So roll to each other across the ages and the continents echoes of the Persian and the Roman bards.

Of the beauty of his home he speaks always modestly; it may not compare with Praeneste, Tarentum, Baiae; its charm he is never weary of extolling. Nowhere, he says, is the air sweeter and more balmy, in summer temperate, warm in winter; but beyond all this it yielded calm, tranquillity, repose, making, as Wordsworth says, the very thought of country life a thought of refuge; and that was what, so long in populous city pent, he longed to find, and found. It was his home, where he could possess his soul, could be self-centred and serene. "This," says Ruskin, "is the true nature of Home; it is the Place of Peace."

He loved the country, yet he was no hermit. When sickened of town life he could apostrophize the country in the beautiful lines which many a jaded Londoner has echoed (Sat. II, vi, 60); but after some months of its placid joys the active social side of him would re-assert itself: the welcoming friends of the great city, its brilliant talk, its rush of busy life, recovered their attractiveness, and for short intervals, in the healthy season of the year, he would return to Rome. There it is less easy to image him than in his rustic home. Nature, if spared by man, remains unaltered; the heights and recesses of the Digentian valley meet our eye to-day scarce changed in twenty centuries, but the busy, crowded Rome of Horace is now only a desolate excavation. We stand upon the "Rock of Triumph," the Capitoline Hill, looking down upon the Forum: it lies like a stonemason's yard: stumps of pillars, fragments of brick or marble, overthrown entablatures, pillars, altars, tangles of staircases and enclosures, interspersed with poppies, wild oats, trefoils, confuse and crowd it:

Cypress and ivy, weed and wallflower grow

Matted and massed together, hillocks heaped

On what were chambers; arch crushed, columns strown

In fragments; choked up vaults, where the owl peeped,

Deeming it midnight.

But patient, daily survey, educated by the restorations of a Lanciani, enables us to piece together these encumbering ruins, until with tolerable clearness we can follow Horace in his walk along the Via Sacra towards Caesar's gardens, and can fairly reconstruct the objects which must have met his view.

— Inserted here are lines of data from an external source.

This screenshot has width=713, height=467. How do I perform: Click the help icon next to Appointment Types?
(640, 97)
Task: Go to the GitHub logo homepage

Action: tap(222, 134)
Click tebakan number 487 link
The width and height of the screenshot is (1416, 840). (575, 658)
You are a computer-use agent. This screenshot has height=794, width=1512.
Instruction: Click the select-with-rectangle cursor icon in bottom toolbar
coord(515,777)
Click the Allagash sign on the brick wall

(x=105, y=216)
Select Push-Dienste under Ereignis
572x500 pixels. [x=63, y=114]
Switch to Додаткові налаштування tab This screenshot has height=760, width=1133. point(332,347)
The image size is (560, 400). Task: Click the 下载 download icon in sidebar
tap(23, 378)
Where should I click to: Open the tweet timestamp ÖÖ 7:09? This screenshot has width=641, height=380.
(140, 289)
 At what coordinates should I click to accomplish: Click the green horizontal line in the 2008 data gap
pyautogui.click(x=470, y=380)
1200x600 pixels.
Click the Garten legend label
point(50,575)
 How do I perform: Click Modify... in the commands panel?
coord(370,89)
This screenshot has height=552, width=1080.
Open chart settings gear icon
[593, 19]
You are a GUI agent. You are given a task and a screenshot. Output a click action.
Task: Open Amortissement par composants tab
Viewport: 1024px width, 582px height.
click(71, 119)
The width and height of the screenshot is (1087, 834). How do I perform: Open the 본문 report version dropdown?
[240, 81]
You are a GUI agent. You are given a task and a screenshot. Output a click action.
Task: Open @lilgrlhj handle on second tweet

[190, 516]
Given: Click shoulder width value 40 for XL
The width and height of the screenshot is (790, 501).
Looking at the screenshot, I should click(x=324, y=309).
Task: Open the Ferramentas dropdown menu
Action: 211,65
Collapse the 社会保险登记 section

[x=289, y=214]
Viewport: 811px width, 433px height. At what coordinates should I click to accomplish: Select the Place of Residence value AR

Everywhere is haunted ground: there is the bronze wolf of the Capitol, "thunder-stricken nurse of Rome," and the Tarpeian rock, from which "the Traitor's leap cured all ambition." There is the mythical gulf of Curtius, and the Mamertine prison where the Catiline conspirators were strangled, with its vault into which Jugurtha, after gracing the triumph of Marius, was hurled to die. Maiden-hair fern grows profusely in the crevices of Juturna's well, hard by the spring where the great twin brethren gave their horses drink after the battle of the Lake Regillus. Half covered with a mass of green acanthus is the base of Vesta's Temple, adjoining the atrium of the Virgins' house surrounded with their portrait statues: their names are engraved on each pedestal, but one is carefully erased, its original having, it is supposed, violated her vestal vow. We pause upon the spot where Caesar's body was burned, and beside the rostra whence Cicero thundered, and Antony spoke his "Friends, Romans, countrymen"; return finally to the Capitoline Museum, nucleus and centre of the ancient mistress of the world, to gaze upon gods, senators, emperors, shining still in undiminished majesty; on the Antinous, the Amazon, the Juno, the Dying Gladiator, and the Grecian masterpiece of Praxiteles.